EXERCISE AIM: Carry on the passage about the Canadian aircraft manufacturer Falconar Avia, picking up after its last sentence.

EXTRACT PROVIDED:
-*-*-

Falconar Avia was a Canadian aircraft manufacturer based in Edmonton, Alberta. The company specialized in the design and manufacture of kits and plans for amateur construction.

Founded in the 1960s by aeronautical engineer Chris Falconar, the company created a new aircraft fabric covering process called Hipec. The company also acquired a large list of aircraft designs that were either orphaned, like the Fauvel AV.36 glider, or long out of production and added their own designs to the line. The company provided plans and kits for all their designs, as well as parts and modification kits for other aircraft, including the Ercoupe.

In 1963 Falconar partnered with designer Marcel Jurca to produce the Jurca Gnatsum. By 1967, Falconar recommended a large number of changes to the design, which resulted in Jurca leaving the project. The modified aircraft was developed as the Falconar SAL Mustang, first flown in 1971 after significant cost overruns. Falconar Aircraft Ltd was sold to George F. Chivers and other investors and operated as Sturgeon Air Ltd with Falconar as an employee until 1973.

-*-*-

EXTRACTED INFORMATION:
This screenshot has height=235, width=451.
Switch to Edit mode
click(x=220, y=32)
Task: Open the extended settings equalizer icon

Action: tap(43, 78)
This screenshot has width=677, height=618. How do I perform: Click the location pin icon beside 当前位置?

-*-*-

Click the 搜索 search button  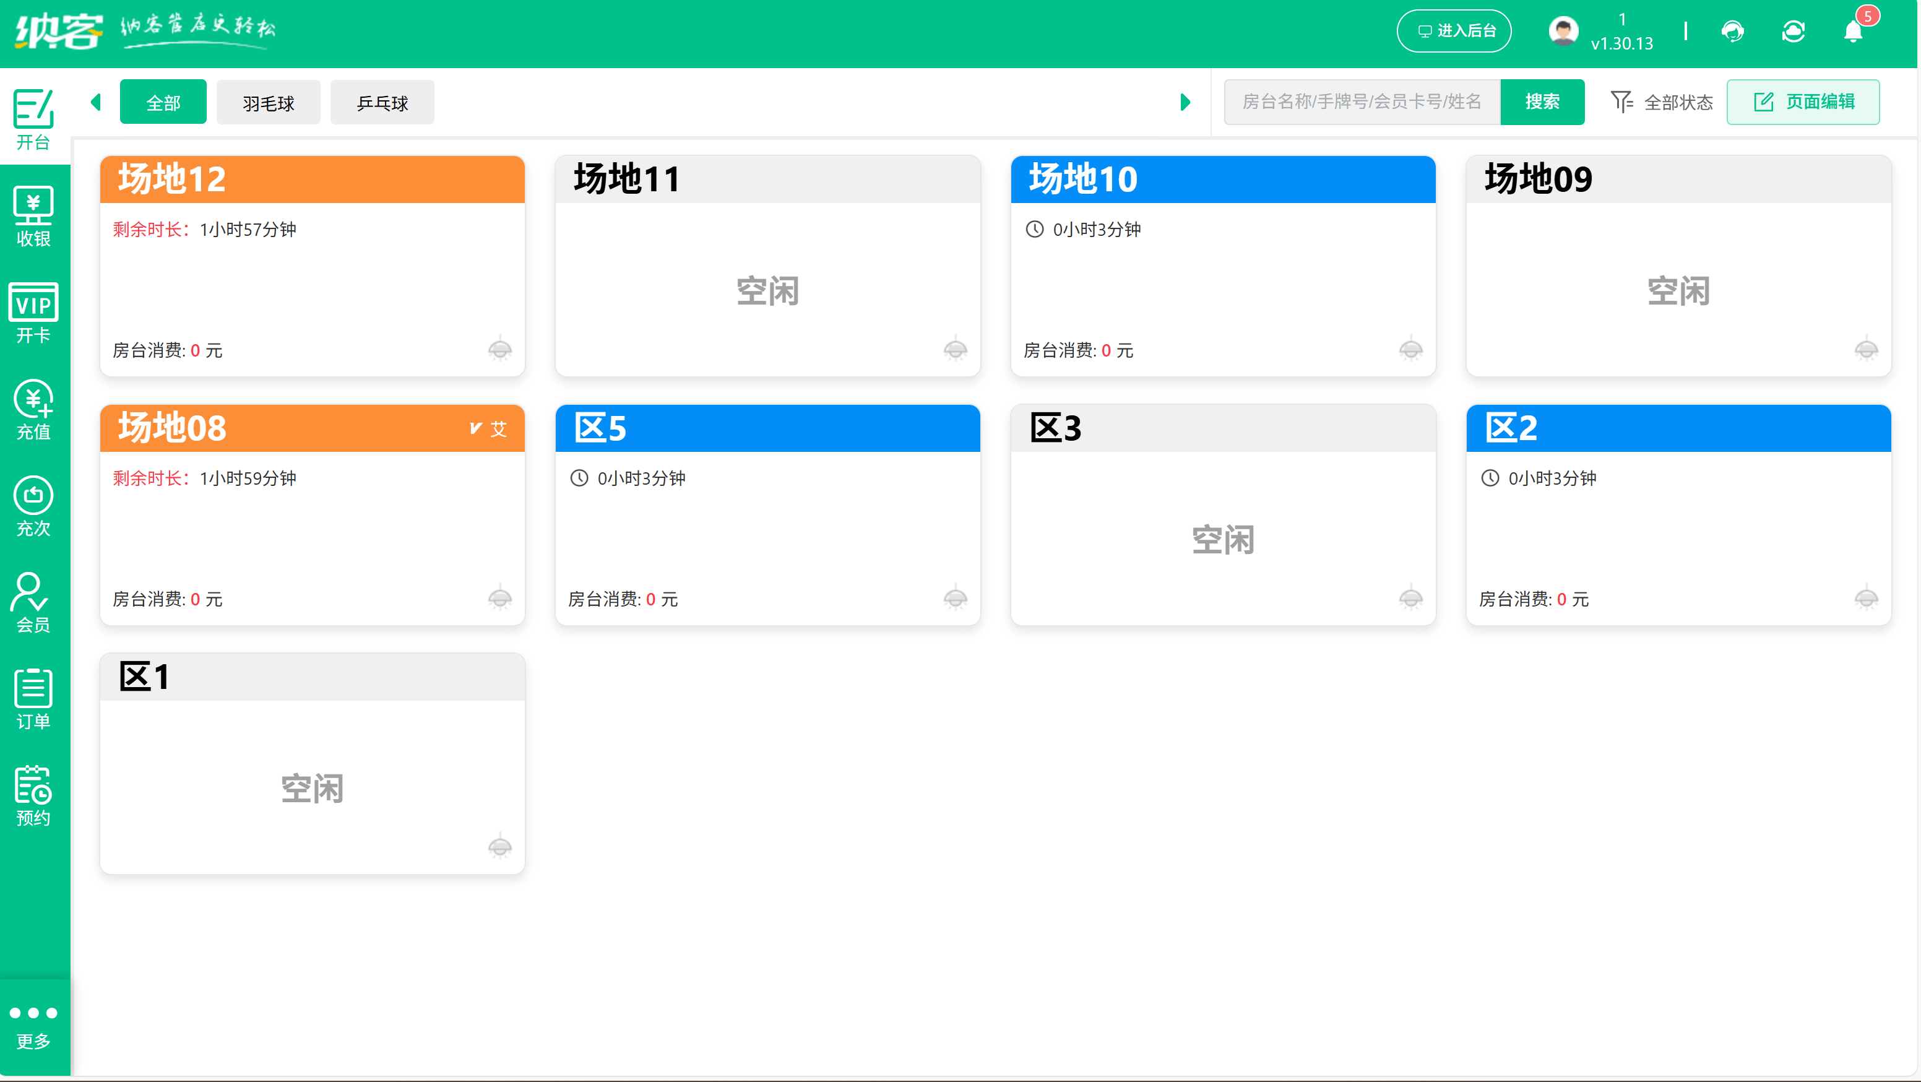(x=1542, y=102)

-*-*-

TASK OUTPUT:
In 1985 Falconar established a new Falconar Aviation Ltd. with the assets of A & B Sales and the rights to many Jurca plans. Falconar also carried on operations as president of Hirth engines during this time. In 1994 the company was dissolved following legal disputes and was reestablished in its current form as Falconar Avia Inc. in 1995.

Falconar died on 9 September 2018. The company operations were wound up on 30 June 2019 and the design rights sold. Phil Hale of Manna Aviation bought the rights to the F-series aircraft, plus the Minihawk, 2/3 Mustang and the S14 Miranda. Leon McAtee of Excogitare LLC bought the rights to the Fauvel plans, while Todd Kammerdiener bought the rights to the Cubmajor and Cub Majorette.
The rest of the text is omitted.